人間と生活環境を大事にする、無償での富の共有

 質の高い医療、質の高い教育、幼い子どもたちへの行き届いたケア、尊厳ある老後、依存を尊重するケアシステム、利用しやすく長持ちする快適な住宅、効率的な公共交通機関、再生可能エネルギー、健康的な食料、きれいな水、インターネットへのアクセス、良好な自然環境。これらは、肌の色・性別・民族・信条にかかわらず、すべての人間にとって、その名にふさわしい文明が十分に満たすべき真のニーズである。これは、われわれの環境において、地球への負荷を大幅に減らしながら可能なことである。なぜそれが達成できてこなかったのか? 経済が、資本家たちによって、産業の副産物として生み出される消費を誘発するようなものに転換されているからである。資本家は利潤のために消費と投資を拡大し、あらゆる資源を収奪し、あらゆるものを商品に変えてしまう。彼らの利己的な論理は、不幸と死をまき散らす。

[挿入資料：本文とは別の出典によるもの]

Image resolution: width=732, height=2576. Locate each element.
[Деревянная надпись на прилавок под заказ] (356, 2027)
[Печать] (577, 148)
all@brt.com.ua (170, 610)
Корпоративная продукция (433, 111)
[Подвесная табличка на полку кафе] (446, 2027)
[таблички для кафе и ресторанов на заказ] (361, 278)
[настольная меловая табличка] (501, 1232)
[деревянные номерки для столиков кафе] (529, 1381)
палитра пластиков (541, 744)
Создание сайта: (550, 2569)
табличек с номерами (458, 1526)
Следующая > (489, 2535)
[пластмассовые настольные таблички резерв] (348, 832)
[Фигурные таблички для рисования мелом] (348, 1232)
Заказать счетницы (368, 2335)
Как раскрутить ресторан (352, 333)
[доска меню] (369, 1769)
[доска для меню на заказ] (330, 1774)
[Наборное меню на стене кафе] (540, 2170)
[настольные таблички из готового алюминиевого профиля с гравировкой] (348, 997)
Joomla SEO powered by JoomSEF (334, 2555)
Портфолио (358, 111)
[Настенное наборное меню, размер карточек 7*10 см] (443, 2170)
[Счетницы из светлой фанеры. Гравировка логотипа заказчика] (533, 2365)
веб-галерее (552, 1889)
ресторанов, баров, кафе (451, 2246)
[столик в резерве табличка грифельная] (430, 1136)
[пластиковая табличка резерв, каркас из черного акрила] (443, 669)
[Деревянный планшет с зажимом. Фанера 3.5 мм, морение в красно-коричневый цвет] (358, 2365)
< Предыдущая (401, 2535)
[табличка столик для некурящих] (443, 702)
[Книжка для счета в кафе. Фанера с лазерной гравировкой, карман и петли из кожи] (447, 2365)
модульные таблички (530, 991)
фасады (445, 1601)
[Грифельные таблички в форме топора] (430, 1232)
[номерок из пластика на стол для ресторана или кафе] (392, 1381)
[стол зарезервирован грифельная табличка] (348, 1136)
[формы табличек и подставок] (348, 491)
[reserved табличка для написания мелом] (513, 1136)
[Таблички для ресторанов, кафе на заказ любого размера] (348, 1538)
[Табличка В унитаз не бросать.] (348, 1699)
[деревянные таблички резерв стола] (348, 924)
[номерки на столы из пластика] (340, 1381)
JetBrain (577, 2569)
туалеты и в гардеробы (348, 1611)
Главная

 180度の転換が必要である。天然資源と知識は、慎重かつ集団的に管理されるべき共有財である。真のニーズの充足と生態系の再生は、民衆階級の積極的な統制のもとで、可能な限り自由なアクセスを拡大することによって、民主的に計画され、公的部門によって支援されなければならない。この集団的プロジェクトは、科学の専門知識を活用しなければならない。必要な第一歩は、格差や抑圧と闘うことである。社会正義と万人のための良い生活はエコロジー的要求である!